After the exploding heads of SCANNERS in 1981, Cronenberg went way out there with a little oddity called VIDEODROME. Featuring James Woods and rock star Debbie Harry, this creepy flick added another strange new element to his brand of horror. While THE DEAD ZONE took a less bloody approach, he made up for it with the brilliant 1986 remake of THE FLY. The film -  which won an Academy Award for Best Makeup - gave Jeff Goldblum the role of a man physically turning into a fly, and it was beautifully grotesque. The filmmaker continued to create serious scares with the fantastic DEAD RINGERS (1988) and while not necessarily horror, his take on William S. Burroughs NAKED LUNCH (1991) was incredibly strange yet utterly fascinating. The man could create living, breathing nightmares that would stick with you long after the first viewing.

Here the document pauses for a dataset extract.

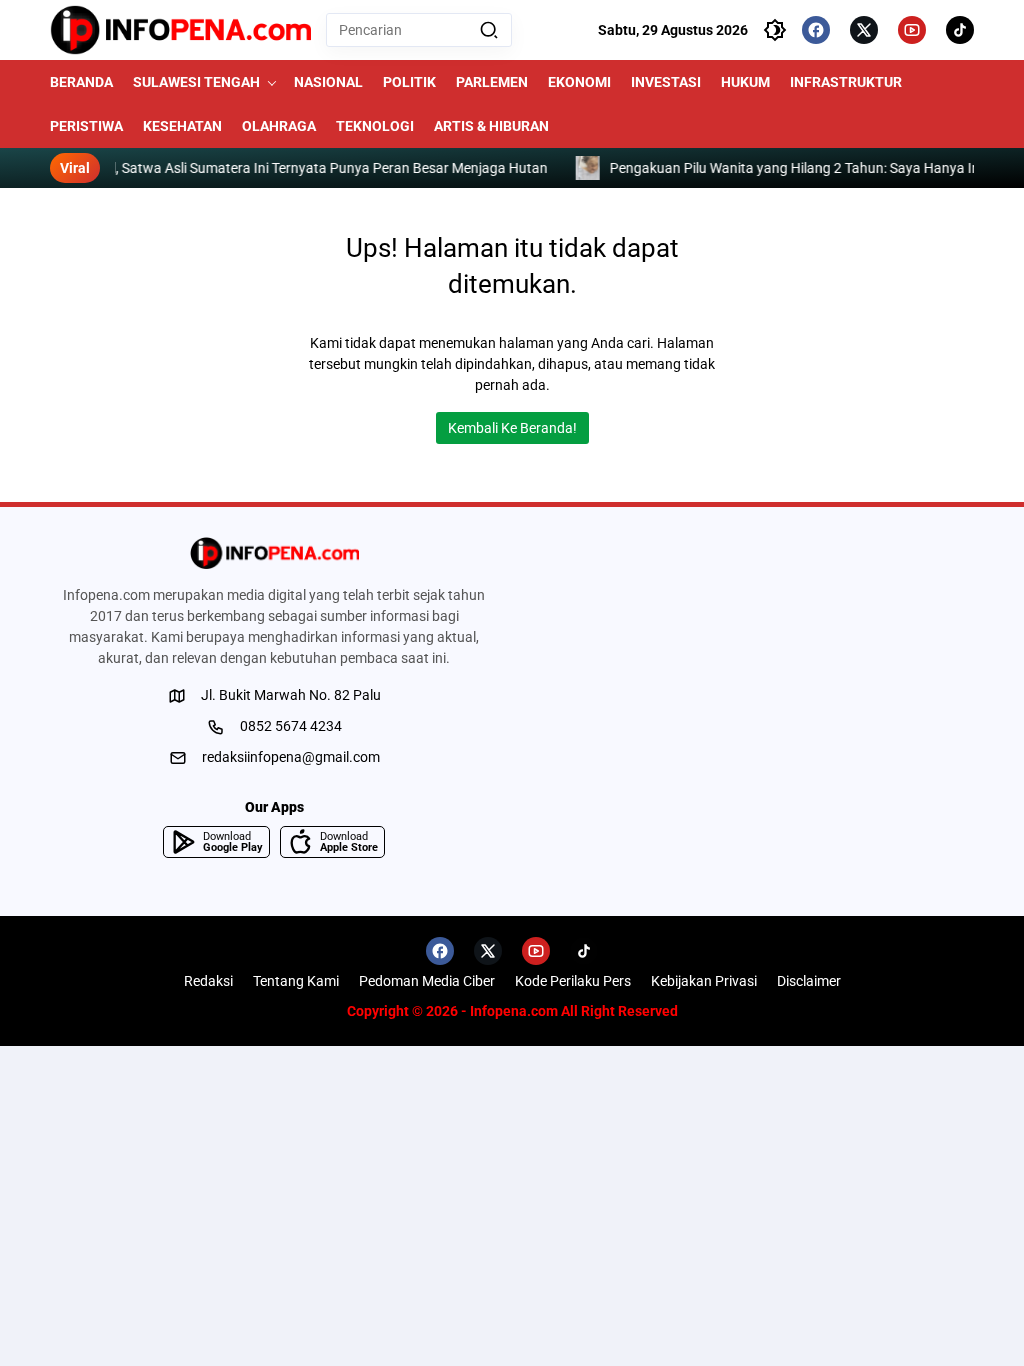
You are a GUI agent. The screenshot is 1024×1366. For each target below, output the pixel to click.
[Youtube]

Aside from CRASH in 1996 and eXistenZ in 1999, the director took a more serious approach with his projects. Once he gave us A HISTORY OF VIOLENCE in 2005, suddenly we were seeing more dramatic work with a whole lot less carnage. There was EASTERN PROMISES in 2007 which earned star Viggo Mortensen an Academy Award nomination. A DANGEROUS METHOD arrived in 2011 and while his past couple of features are certainly on the strange side, they are far from the bloody terror that came before. Both COSMOPOLIS and MAP TO THE STARS feature bizarre characters, but neither of which come close to his creatively gruesome work from early on in his career. And while it has been exciiting to see him grow, it would be nice to go back to a time when he crafted such magnificently horrifying images.

Maybe it’s the booze talkin’, but we want to see David Cronenberg return to “body horror.” He had such an exciting vision when taking on intense physical frights. It's safe to say that more than a few fans still long for the brilliant thrills he once gave us. While each film had a few things in common - particularly gore and sexual situations - they all were so very unique. It would be fantastic to see him take on something frighteningly twisted once again. And yes, he has grown as a filmmaker, so I’m more than a little curious to see what he could bring us today. As a fan of much of his recent work, I still long for a little bit a little cinematic depravity of the Cronenbergian kind.

Extra Tidbit: Would you like to see Cronenberg return to horror?